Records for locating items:
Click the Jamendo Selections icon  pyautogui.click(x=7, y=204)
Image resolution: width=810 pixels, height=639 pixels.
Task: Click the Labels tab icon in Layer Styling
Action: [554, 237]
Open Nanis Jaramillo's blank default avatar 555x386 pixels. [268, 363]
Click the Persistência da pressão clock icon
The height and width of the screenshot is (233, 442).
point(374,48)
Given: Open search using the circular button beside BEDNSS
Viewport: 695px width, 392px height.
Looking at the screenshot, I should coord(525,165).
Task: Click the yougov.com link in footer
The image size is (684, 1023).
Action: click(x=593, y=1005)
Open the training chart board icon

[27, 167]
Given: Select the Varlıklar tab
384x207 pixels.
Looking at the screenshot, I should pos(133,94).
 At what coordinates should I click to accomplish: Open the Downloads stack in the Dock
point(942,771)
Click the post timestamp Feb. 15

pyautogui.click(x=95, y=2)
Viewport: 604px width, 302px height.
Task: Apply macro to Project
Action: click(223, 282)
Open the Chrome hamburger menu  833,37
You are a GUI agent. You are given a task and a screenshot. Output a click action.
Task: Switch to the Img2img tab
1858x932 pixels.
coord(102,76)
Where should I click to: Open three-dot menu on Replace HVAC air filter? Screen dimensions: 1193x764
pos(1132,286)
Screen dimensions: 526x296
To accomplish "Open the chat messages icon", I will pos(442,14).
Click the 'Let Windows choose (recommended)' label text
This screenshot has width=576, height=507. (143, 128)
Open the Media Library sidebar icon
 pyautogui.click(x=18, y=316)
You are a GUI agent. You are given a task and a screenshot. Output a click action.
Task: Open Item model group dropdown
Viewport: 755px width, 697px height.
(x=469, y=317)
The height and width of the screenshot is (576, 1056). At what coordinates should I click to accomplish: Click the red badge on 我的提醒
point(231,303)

*REQUIREMENT*.
Convert the records into a JSON list of strings, one string per line and with blank lines omitted. Begin with the line containing "Click the post timestamp Feb. 15" and continue through the line containing "I will pos(442,14).".

*OUTPUT OF THE EXERCISE*.
[
  "Click the post timestamp Feb. 15",
  "pyautogui.click(x=95, y=2)",
  "Viewport: 604px width, 302px height.",
  "Task: Apply macro to Project",
  "Action: click(223, 282)",
  "Open the Chrome hamburger menu  833,37",
  "You are a GUI agent. You are given a task and a screenshot. Output a click action.",
  "Task: Switch to the Img2img tab",
  "1858x932 pixels.",
  "coord(102,76)",
  "Where should I click to: Open three-dot menu on Replace HVAC air filter? Screen dimensions: 1193x764",
  "pos(1132,286)",
  "Screen dimensions: 526x296",
  "To accomplish \"Open the chat messages icon\", I will pos(442,14)."
]